What is being asked: Down to the final line, return the records unchanged.
##### Material provided #####
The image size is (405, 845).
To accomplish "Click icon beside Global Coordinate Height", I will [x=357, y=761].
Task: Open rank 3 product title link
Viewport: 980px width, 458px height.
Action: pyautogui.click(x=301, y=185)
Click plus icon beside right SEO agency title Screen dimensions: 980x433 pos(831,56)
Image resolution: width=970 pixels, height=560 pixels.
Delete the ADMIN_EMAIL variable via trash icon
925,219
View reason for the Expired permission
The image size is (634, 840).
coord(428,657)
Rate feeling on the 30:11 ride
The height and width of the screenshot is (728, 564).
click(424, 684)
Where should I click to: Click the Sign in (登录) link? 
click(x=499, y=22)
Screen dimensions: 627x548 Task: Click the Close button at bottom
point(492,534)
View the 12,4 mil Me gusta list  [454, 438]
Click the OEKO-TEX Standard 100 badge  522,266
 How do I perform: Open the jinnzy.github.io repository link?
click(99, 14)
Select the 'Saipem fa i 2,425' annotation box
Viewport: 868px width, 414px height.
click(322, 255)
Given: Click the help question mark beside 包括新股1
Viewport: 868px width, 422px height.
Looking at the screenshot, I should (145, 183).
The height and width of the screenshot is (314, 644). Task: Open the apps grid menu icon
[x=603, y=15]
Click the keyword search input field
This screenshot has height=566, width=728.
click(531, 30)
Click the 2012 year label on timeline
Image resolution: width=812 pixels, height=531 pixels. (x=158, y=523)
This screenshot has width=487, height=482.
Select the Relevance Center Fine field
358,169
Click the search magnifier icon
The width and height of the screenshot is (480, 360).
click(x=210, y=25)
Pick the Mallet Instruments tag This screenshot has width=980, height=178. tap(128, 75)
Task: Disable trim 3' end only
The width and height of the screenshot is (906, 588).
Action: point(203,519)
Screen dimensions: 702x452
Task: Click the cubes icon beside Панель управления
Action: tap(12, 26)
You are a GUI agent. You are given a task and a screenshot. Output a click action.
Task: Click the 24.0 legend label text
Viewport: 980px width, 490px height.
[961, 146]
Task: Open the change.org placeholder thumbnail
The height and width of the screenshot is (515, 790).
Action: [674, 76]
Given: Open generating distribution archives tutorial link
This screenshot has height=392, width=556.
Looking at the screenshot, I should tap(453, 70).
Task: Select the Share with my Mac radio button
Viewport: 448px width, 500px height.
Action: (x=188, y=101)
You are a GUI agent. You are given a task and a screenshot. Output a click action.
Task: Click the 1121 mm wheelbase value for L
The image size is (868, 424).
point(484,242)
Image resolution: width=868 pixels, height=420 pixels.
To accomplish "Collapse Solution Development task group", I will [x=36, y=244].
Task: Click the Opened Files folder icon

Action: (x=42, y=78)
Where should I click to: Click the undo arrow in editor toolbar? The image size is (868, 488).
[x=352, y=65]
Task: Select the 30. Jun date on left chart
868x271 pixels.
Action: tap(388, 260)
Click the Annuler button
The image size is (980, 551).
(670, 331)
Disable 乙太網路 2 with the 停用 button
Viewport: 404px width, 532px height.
#####
Solution below:
The image size is (405, 845).
To accomplish "Click icon beside Global Coordinate Height", I will [x=357, y=761].
Task: Open rank 3 product title link
Viewport: 980px width, 458px height.
Action: pyautogui.click(x=301, y=185)
Click plus icon beside right SEO agency title Screen dimensions: 980x433 pos(831,56)
Image resolution: width=970 pixels, height=560 pixels.
Delete the ADMIN_EMAIL variable via trash icon
925,219
View reason for the Expired permission
The image size is (634, 840).
coord(428,657)
Rate feeling on the 30:11 ride
The height and width of the screenshot is (728, 564).
click(424, 684)
Where should I click to: Click the Sign in (登录) link? 
click(x=499, y=22)
Screen dimensions: 627x548 Task: Click the Close button at bottom
point(492,534)
View the 12,4 mil Me gusta list  [454, 438]
Click the OEKO-TEX Standard 100 badge  522,266
 How do I perform: Open the jinnzy.github.io repository link?
click(99, 14)
Select the 'Saipem fa i 2,425' annotation box
Viewport: 868px width, 414px height.
click(322, 255)
Given: Click the help question mark beside 包括新股1
Viewport: 868px width, 422px height.
Looking at the screenshot, I should (145, 183).
The height and width of the screenshot is (314, 644). Task: Open the apps grid menu icon
[x=603, y=15]
Click the keyword search input field
This screenshot has height=566, width=728.
click(531, 30)
Click the 2012 year label on timeline
Image resolution: width=812 pixels, height=531 pixels. (x=158, y=523)
This screenshot has width=487, height=482.
Select the Relevance Center Fine field
358,169
Click the search magnifier icon
The width and height of the screenshot is (480, 360).
click(x=210, y=25)
Pick the Mallet Instruments tag This screenshot has width=980, height=178. tap(128, 75)
Task: Disable trim 3' end only
The width and height of the screenshot is (906, 588).
Action: point(203,519)
Screen dimensions: 702x452
Task: Click the cubes icon beside Панель управления
Action: tap(12, 26)
You are a GUI agent. You are given a task and a screenshot. Output a click action.
Task: Click the 24.0 legend label text
Viewport: 980px width, 490px height.
[961, 146]
Task: Open the change.org placeholder thumbnail
The height and width of the screenshot is (515, 790).
Action: [674, 76]
Given: Open generating distribution archives tutorial link
This screenshot has height=392, width=556.
Looking at the screenshot, I should tap(453, 70).
Task: Select the Share with my Mac radio button
Viewport: 448px width, 500px height.
Action: (x=188, y=101)
You are a GUI agent. You are given a task and a screenshot. Output a click action.
Task: Click the 1121 mm wheelbase value for L
The image size is (868, 424).
point(484,242)
Image resolution: width=868 pixels, height=420 pixels.
To accomplish "Collapse Solution Development task group", I will [x=36, y=244].
Task: Click the Opened Files folder icon

Action: (x=42, y=78)
Where should I click to: Click the undo arrow in editor toolbar? The image size is (868, 488).
[x=352, y=65]
Task: Select the 30. Jun date on left chart
868x271 pixels.
Action: tap(388, 260)
Click the Annuler button
The image size is (980, 551).
(670, 331)
Disable 乙太網路 2 with the 停用 button
Viewport: 404px width, 532px height.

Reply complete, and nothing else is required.